> _EXTRACT TO READ_:
Good, provocative post and I do agree with the premise that granularity and nuance in mechanical resolution can add to game feel (when used selectively and with precision). It is when it is gratuitous and arbitrary is where I have issues. The problem with that is both of those things are going to be preference-driven as one person's "additive nuance" may be another person's "arbitrary, gratuitous" and loss of it would be "addition by subtraction."
 

pemerton

Legend
A game based purely on well-balanced and simple resolution mechanics is ultimately as boring as snakes and ladders (where action resolution is just finding out what the random numbers are tonight). There needs to be something (IMO a lot) else to turn it into an evening's entertainment.

In many games the something else is the fiction and roleplay. When the fiction interacts strongly with the mechanics - driving and over-riding them - then all bets on mechanical predictability are off.

<snip>

You can add that to the list of impossible goals for Mearls and co . . . simple clean mechanics which at the same time aren't boring or predictable to resolve.
I think there is an option that you're not canvassing (but I may have misunderstood you or not read closely enough).

Namely, there can be unpredictability with clear and simple rules provided that the players are able to push the fiction in unexpected directions. I particularly want to insist that this doesn't require that the fiction be able to override the mechanics. It just requires that the players be able to use the mechanics to drive the fiction (ie no GM fudging "in the interest of the story" to block the players from doing this).
 

Libramarian

Adventurer
Consider the AD&D sleep spell. Mechanically, it's only difference from a regular to-hit roll is that the DM is rolling it instead of the player. (In some early games, even this is not different, as DMs rolled all dice.) The mechanic didn't create the feel of magic -- the players and DMs created that by describing the narrative. How they imagined it was different.
This part of your post is very wrong. The mechanics of the AD&D Sleep spell are totally different from a weapon attack, and I do think this is important to why they feel so different in play. First of all, Sleep doesn't have a saving throw; it has a hit dice limit. Secondly, it doesn't do attritive damage. It knocks enemies out, which allows you to easily slay them. It has a very dramatic effect. It absolutely would feel less magical and more same-y if the player rolled to-hit and the spell did HP damage.

> _YOUR TASK_: Carry the forum discussion on game resolution mechanics forward from the point where it stops. The entries that come next have no connection to the forum discussion on game resolution mechanics.

> _DATASET EXCERPTS_:
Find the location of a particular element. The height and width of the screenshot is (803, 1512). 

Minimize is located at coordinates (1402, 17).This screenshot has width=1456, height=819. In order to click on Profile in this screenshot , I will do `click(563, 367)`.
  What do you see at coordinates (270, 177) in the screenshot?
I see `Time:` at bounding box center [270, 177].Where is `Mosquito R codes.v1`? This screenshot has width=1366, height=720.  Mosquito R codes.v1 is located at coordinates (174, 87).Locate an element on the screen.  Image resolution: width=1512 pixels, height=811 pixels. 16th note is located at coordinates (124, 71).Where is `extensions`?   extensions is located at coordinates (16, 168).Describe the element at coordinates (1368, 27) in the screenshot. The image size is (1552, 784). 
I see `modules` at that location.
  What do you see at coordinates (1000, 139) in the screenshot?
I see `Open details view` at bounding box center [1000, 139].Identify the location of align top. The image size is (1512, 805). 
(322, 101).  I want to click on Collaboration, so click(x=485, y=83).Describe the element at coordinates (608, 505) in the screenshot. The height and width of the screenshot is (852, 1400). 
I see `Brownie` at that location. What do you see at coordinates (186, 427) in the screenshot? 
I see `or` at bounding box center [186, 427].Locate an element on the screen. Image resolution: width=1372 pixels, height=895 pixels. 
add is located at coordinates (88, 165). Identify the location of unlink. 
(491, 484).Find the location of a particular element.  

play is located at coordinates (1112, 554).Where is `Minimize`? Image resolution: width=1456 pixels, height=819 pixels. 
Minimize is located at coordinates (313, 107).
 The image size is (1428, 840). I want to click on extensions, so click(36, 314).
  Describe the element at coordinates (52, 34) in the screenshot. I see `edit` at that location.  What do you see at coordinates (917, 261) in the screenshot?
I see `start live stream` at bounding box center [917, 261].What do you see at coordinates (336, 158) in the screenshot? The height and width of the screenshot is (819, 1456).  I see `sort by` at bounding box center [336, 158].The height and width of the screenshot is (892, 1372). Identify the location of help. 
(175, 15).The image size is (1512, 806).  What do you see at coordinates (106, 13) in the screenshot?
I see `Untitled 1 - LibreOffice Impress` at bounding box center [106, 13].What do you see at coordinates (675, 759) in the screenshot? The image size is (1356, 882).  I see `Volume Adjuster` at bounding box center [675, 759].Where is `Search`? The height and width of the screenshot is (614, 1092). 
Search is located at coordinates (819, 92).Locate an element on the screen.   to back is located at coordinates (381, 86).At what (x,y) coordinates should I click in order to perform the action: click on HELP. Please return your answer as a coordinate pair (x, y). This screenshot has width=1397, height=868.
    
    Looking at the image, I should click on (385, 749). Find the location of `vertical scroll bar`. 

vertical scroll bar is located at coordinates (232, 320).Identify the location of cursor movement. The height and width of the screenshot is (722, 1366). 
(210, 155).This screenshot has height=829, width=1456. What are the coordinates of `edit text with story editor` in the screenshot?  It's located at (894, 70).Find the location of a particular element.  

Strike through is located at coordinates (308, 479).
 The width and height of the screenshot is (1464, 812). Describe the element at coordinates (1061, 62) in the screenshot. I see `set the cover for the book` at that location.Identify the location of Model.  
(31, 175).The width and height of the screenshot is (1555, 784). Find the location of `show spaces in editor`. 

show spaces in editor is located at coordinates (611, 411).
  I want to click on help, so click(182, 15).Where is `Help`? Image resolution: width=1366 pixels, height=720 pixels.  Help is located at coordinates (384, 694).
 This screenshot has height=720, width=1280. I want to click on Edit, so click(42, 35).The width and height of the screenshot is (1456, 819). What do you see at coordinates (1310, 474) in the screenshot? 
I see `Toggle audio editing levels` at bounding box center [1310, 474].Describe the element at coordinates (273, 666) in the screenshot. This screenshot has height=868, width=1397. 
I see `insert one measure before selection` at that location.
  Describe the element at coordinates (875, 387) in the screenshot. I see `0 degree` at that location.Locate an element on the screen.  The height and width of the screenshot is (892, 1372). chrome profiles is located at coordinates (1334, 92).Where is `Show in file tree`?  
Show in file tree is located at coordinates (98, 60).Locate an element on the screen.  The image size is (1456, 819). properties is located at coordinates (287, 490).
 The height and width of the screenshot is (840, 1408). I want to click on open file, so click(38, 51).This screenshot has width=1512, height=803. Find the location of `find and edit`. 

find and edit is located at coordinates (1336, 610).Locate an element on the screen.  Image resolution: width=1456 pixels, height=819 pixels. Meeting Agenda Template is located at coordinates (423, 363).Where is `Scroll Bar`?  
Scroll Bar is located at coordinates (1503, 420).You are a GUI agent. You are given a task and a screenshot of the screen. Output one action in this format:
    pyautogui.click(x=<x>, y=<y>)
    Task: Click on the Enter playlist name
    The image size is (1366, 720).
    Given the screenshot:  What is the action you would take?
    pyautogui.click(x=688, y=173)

> _RESULT OF THIS EXERCISE_:
It's both unified mechanics and the reliance on the battledgrid and minis that results in a less vivid imaginary scene. It's because people don't imagine things unless they need to. Trying to convince people to imagine/narrate things vividly when it's not necessitated by the mechanics in any way and there's no in-game payoff is just lame, passive-aggressive game design, IMO.
 

Libramarian

Adventurer
I find the argument that "RTFM" or its RPG cousin "Read Your Frakking Character Sheet" is too high a barrier to entry to D&D to be silly beyond belief. This argument is saying that "have a pulse" should be the minimum barrier to entry, which I find an insultingly low standard for a game that is supposed to be about intellect and imagination.
It's NOT about intelligence OR laziness. People have less tolerance for reading manuals nowadays not because we're getting dumber or lazier, but because we have so many other entertainment options that don't require that initial investment of effort. It's not that learning to play D&D is that hard, it's the opportunity cost of spending time doing that instead of doing something else.

Are you aware that most modern videogames don't require the player to read the manual at all? You just turn it on and you learn how to play as you go. This is what D&D has to compete with. Oddly D&D has been going in the wrong direction in this regard, literally since OD&D.
 

Magil

First Post
It's NOT about intelligence OR laziness. People have less tolerance for reading manuals nowadays not because we're getting dumber or lazier, but because we have so many other entertainment options that don't require that initial investment of effort. It's not that learning to play D&D is that hard, it's the opportunity cost of spending time doing that instead of doing something else.

Are you aware that most modern videogames don't require the player to read the manual at all? You just turn it on and you learn how to play as you go. This is what D&D has to compete with. Oddly D&D has been going in the wrong direction in this regard, literally since OD&D.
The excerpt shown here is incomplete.